TASK BRIEF:
Repeat exactly, and only, the lines of the entries below from the one with "digg (89, 831)" through the one with "Ghost Towns of British Columbia (275, 799)", both ends included.

►

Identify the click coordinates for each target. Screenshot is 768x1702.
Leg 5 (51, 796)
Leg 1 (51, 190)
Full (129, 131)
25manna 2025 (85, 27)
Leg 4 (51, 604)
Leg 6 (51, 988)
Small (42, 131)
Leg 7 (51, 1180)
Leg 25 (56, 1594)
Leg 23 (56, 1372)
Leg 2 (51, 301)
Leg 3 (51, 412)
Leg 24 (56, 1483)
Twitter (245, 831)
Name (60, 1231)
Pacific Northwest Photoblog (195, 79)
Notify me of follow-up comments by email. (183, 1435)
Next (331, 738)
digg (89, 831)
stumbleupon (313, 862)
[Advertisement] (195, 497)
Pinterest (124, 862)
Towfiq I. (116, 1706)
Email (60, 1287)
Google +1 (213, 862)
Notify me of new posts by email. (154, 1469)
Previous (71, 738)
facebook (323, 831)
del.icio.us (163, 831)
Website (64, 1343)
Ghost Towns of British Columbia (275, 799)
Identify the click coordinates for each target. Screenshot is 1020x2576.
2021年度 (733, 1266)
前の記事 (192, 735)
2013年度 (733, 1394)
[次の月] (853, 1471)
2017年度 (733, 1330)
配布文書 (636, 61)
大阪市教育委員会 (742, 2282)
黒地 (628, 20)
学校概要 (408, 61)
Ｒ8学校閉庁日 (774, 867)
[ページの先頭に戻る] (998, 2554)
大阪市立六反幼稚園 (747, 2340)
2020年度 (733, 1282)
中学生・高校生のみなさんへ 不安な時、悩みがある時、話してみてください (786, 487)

◄

THE ANSWER:
digg (89, 831)
stumbleupon (313, 862)
[Advertisement] (195, 497)
Pinterest (124, 862)
Towfiq I. (116, 1706)
Email (60, 1287)
Google +1 (213, 862)
Notify me of new posts by email. (154, 1469)
Previous (71, 738)
facebook (323, 831)
del.icio.us (163, 831)
Website (64, 1343)
Ghost Towns of British Columbia (275, 799)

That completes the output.